Task requirements = Can you set out every line of the material as a numbered list, leaving out the blank lines?
-- Start of Provided records --
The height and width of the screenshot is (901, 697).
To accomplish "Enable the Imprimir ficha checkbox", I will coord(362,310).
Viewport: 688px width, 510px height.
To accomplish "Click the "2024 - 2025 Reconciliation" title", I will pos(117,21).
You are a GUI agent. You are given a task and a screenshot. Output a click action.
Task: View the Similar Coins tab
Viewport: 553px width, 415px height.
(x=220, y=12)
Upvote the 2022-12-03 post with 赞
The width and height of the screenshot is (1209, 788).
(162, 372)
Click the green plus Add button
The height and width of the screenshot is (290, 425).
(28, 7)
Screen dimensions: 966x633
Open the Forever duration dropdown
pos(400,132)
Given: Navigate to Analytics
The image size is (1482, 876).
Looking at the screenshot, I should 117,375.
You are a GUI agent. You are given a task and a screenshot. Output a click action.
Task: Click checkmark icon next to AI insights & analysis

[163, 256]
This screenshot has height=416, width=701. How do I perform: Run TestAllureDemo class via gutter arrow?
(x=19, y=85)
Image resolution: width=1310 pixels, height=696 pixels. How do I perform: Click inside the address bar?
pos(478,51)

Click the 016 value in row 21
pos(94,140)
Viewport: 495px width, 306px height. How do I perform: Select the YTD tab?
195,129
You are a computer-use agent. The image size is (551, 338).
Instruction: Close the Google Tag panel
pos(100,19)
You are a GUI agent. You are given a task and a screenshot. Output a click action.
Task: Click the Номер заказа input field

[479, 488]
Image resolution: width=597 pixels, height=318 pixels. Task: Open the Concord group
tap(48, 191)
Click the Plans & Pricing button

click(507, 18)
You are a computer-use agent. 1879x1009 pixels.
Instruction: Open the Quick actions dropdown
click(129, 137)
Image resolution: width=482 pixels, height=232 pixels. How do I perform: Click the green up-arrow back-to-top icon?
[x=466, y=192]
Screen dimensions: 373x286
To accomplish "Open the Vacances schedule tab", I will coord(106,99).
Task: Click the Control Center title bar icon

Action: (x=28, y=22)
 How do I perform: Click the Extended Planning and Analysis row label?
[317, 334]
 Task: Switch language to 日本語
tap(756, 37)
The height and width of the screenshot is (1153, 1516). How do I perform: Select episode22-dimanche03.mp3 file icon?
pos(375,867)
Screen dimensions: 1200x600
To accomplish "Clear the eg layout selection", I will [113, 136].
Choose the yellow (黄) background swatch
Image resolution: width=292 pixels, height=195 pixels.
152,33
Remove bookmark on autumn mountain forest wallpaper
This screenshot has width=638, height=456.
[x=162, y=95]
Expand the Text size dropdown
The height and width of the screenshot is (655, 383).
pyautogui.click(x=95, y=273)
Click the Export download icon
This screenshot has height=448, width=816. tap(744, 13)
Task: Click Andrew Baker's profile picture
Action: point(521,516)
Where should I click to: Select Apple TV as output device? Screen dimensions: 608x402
-- End of Provided records --
Output =
1. The height and width of the screenshot is (901, 697).
2. To accomplish "Enable the Imprimir ficha checkbox", I will coord(362,310).
3. Viewport: 688px width, 510px height.
4. To accomplish "Click the "2024 - 2025 Reconciliation" title", I will pos(117,21).
5. You are a GUI agent. You are given a task and a screenshot. Output a click action.
6. Task: View the Similar Coins tab
7. Viewport: 553px width, 415px height.
8. (x=220, y=12)
9. Upvote the 2022-12-03 post with 赞
10. The width and height of the screenshot is (1209, 788).
11. (162, 372)
12. Click the green plus Add button
13. The height and width of the screenshot is (290, 425).
14. (28, 7)
15. Screen dimensions: 966x633
16. Open the Forever duration dropdown
17. pos(400,132)
18. Given: Navigate to Analytics
19. The image size is (1482, 876).
20. Looking at the screenshot, I should 117,375.
21. You are a GUI agent. You are given a task and a screenshot. Output a click action.
22. Task: Click checkmark icon next to AI insights & analysis
23. [163, 256]
24. This screenshot has height=416, width=701. How do I perform: Run TestAllureDemo class via gutter arrow?
25. (x=19, y=85)
26. Image resolution: width=1310 pixels, height=696 pixels. How do I perform: Click inside the address bar?
27. pos(478,51)
28. Click the 016 value in row 21
29. pos(94,140)
30. Viewport: 495px width, 306px height. How do I perform: Select the YTD tab?
31. 195,129
32. You are a computer-use agent. The image size is (551, 338).
33. Instruction: Close the Google Tag panel
34. pos(100,19)
35. You are a GUI agent. You are given a task and a screenshot. Output a click action.
36. Task: Click the Номер заказа input field
37. [479, 488]
38. Image resolution: width=597 pixels, height=318 pixels. Task: Open the Concord group
39. tap(48, 191)
40. Click the Plans & Pricing button
41. click(507, 18)
42. You are a computer-use agent. 1879x1009 pixels.
43. Instruction: Open the Quick actions dropdown
44. click(129, 137)
45. Image resolution: width=482 pixels, height=232 pixels. How do I perform: Click the green up-arrow back-to-top icon?
46. [x=466, y=192]
47. Screen dimensions: 373x286
48. To accomplish "Open the Vacances schedule tab", I will coord(106,99).
49. Task: Click the Control Center title bar icon
50. Action: (x=28, y=22)
51.  How do I perform: Click the Extended Planning and Analysis row label?
52. [317, 334]
53.  Task: Switch language to 日本語
54. tap(756, 37)
55. The height and width of the screenshot is (1153, 1516). How do I perform: Select episode22-dimanche03.mp3 file icon?
56. pos(375,867)
57. Screen dimensions: 1200x600
58. To accomplish "Clear the eg layout selection", I will [113, 136].
59. Choose the yellow (黄) background swatch
60. Image resolution: width=292 pixels, height=195 pixels.
61. 152,33
62. Remove bookmark on autumn mountain forest wallpaper
63. This screenshot has width=638, height=456.
64. [x=162, y=95]
65. Expand the Text size dropdown
66. The height and width of the screenshot is (655, 383).
67. pyautogui.click(x=95, y=273)
68. Click the Export download icon
69. This screenshot has height=448, width=816. tap(744, 13)
70. Task: Click Andrew Baker's profile picture
71. Action: point(521,516)
72. Where should I click to: Select Apple TV as output device? Screen dimensions: 608x402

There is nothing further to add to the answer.